Anger after Kenyan ICC trial witness ‘outed’ online


Ruto and Khan his laywyer at the ICC courtroom The Hague September 10 2013


Somalilandsun – A woman who appeared as a protected witness in the crimes against humanity trial of Kenya’s vice president has been named by local media and bloggers, prompting a stark warning from the Hague-based tribunal.

The woman was the prosecution’s first witness in the case against William Ruto, and she delivered a harrowing testimony to the International Criminal Court (ICC) on Tuesday. She was referred to only as “Witness P0536,” her face pixellated and voice distorted.

But within hours of the court session, relayed live on several Kenyan television stations, viewers began speculating on her real identity on Twitter and other social media.

By Wednesday, scores of posts on Twitter gave her supposed real name, while one Kenyan blogger and the website of a tabloid newspaper even published photographs they said were of the witness. Several comments also denounced the woman as a “liar.”

The ICC said it may take legal action.

“Any revelation of the identity of a witness whose identity has been protected… amounts to an offence,” the ICC’s presiding judge Chile Eboe-Osuji said. “Such conducts will be investigated and the culprits will be prosecuted.”

The judge said the warning applied to “everyone inside the courtroom, in the public gallery, in Kenya, and anywhere in the world,” and urged “members of the press, bloggers, social media members or participants and their web hosts… to desist from doing anything that would reveal or attempt to reveal the identity of protected witnesses.”

Rights groups were also furious.

Amnesty International said it was “deeply concerned”, urging “the ICC and the Kenyan authorities to take effective measures to protect the safety and well-being of this witness and her family.”

“The publication, if correct, amounts to a serious breach of an order made by ICC Judges barring the disclosure of the identity of the first witness,” Amnesty’s Deputy Africa Director Sarah Jackson told AFP.

The Kenyan Human Rights Commission, an independent NGO, said other witnesses could now back out of the trial.

“Now that a witness has been identified it will be difficult to assure others that they are their family members will be safe. And in Kenya, it’s not just the nuclear family: there are aunts, uncles, cousins,” said spokeswoman Beryl Aidi.

“Witnesses are bound to feel that their family and their extended family may be in danger and might want to withdraw.”

‘Risk of collapse’

The witness had broken down in the Hague court as she recounted how a machete-wielding mob of “around 3,000” youths had trapped some 2,000 people hiding inside a church and set it ablaze.

The prosecution alleges the resulting massacre was part of a plan of ethnic violence orchestrated by Ruto to “satisfy his thirst for power” after disputed 2007 elections. In all, more than 1,000 people died in the post-poll unrest, the worst since Kenya’s independence in 1963.
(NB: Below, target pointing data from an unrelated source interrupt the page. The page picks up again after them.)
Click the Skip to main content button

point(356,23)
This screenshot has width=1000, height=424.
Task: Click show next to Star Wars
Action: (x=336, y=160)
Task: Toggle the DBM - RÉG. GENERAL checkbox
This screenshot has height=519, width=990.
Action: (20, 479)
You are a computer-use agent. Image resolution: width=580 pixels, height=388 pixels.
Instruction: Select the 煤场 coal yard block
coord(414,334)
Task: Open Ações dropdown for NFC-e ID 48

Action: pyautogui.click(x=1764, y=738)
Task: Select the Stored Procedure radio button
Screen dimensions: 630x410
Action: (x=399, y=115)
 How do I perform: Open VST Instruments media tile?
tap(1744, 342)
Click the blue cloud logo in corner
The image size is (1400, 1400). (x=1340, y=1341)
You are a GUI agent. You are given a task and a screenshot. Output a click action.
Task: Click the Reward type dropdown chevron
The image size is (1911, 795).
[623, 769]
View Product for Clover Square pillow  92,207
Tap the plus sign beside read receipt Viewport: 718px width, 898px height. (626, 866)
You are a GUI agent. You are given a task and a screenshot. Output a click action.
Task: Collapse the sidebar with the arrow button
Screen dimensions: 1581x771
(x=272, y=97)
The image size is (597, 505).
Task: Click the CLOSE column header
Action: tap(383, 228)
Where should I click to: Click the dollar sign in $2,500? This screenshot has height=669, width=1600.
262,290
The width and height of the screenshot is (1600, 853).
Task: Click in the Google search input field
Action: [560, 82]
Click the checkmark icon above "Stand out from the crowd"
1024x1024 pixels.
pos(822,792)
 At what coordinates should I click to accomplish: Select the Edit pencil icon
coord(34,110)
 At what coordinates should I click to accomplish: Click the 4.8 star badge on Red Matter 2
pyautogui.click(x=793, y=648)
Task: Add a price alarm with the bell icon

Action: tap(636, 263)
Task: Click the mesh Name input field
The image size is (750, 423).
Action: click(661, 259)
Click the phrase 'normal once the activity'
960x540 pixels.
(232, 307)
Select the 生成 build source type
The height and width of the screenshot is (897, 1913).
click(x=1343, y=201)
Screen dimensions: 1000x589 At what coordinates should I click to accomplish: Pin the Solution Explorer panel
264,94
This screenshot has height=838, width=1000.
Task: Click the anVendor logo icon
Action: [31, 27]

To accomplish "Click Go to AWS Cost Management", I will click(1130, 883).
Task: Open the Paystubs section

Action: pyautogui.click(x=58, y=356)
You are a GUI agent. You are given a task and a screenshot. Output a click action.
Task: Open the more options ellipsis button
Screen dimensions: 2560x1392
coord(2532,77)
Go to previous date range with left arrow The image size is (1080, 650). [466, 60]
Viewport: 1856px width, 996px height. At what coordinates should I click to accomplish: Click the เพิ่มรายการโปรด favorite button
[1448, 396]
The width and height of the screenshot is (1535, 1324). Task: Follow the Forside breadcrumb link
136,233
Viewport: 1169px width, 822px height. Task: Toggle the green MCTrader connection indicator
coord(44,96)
The ICC, which has also charged Kenyan President Uhuru Kenyatta for allegedly masterminding a campaign of murder, rape, persecution and deportation. His trial is due to start in November, and like Ruto he contests the charges.

According to a Western source, who asked not to be identified, around one-third of the witnesses originally scheduled to testify for the prosecution in the Ruto case have pulled out.

“The risk of collapse is credible,” the source said.

Kenyan political scientist Mutahi Ngunyi said the exposure was a major setback for ICC prosecutor Fatou Bensouda.

“The ICC prosecutor is extremely naive because she assumed that putting the witness behind a curtain and distorting the voice was enough,” he told AFP, noting that the court’s first trial, that of DR Congo warlord Thomas Lubanga, had also been dogged by witness protection issues when former child soldiers were initially expected to testify in court with him present.

In an interview prior to the start of the Ruto trial, Richard Dowden, a writer, journalist and head of the Royal Africa Society, said the ICC risked being severely damaged.

“If the cases… were dropped because of witnesses who appeared credible, and were taken by the ICC to be credible, have withdrawn, then I think the credibility of the ICC would take a big hit because they were not able to protect the witnesses,” he said.